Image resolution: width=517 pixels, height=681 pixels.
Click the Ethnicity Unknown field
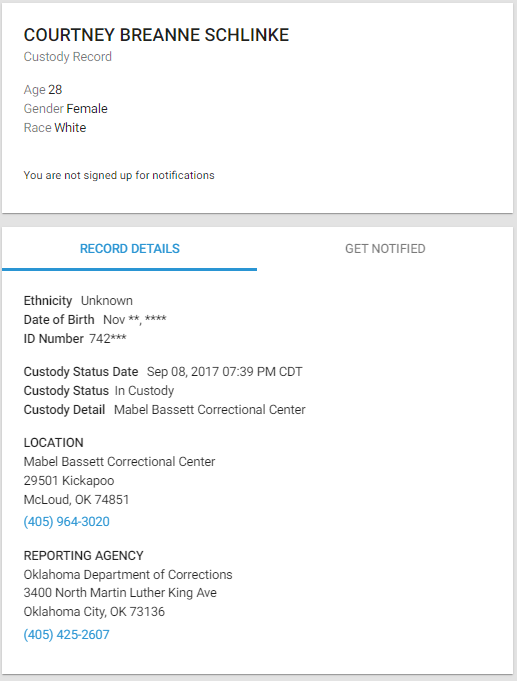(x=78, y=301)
━━━━
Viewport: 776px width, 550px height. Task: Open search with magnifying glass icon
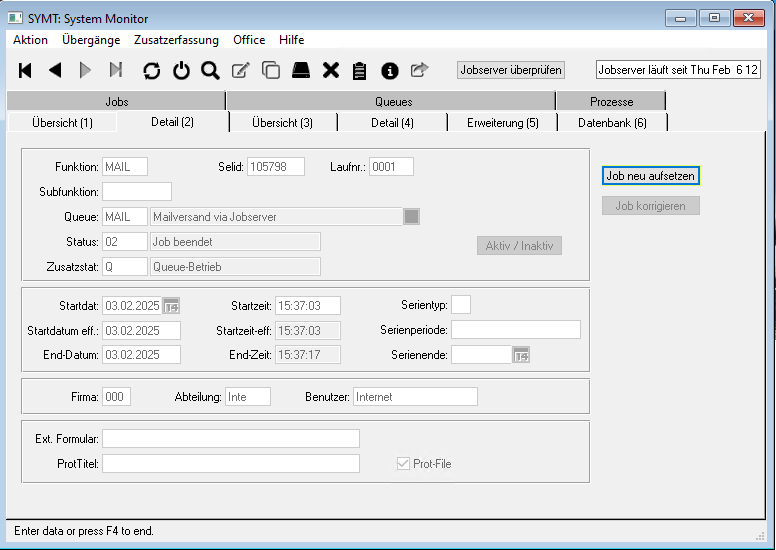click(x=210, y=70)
━━━━
Task instructions: Rewrite the lines from the line with "Image resolution: width=517" to the line with "(x=78, y=301)", requests included, adding 103 to every coordinate in the answers. Leave the pictures out.

Answer for the task:
Image resolution: width=517 pixels, height=681 pixels.
Click the Ethnicity Unknown field
(x=181, y=404)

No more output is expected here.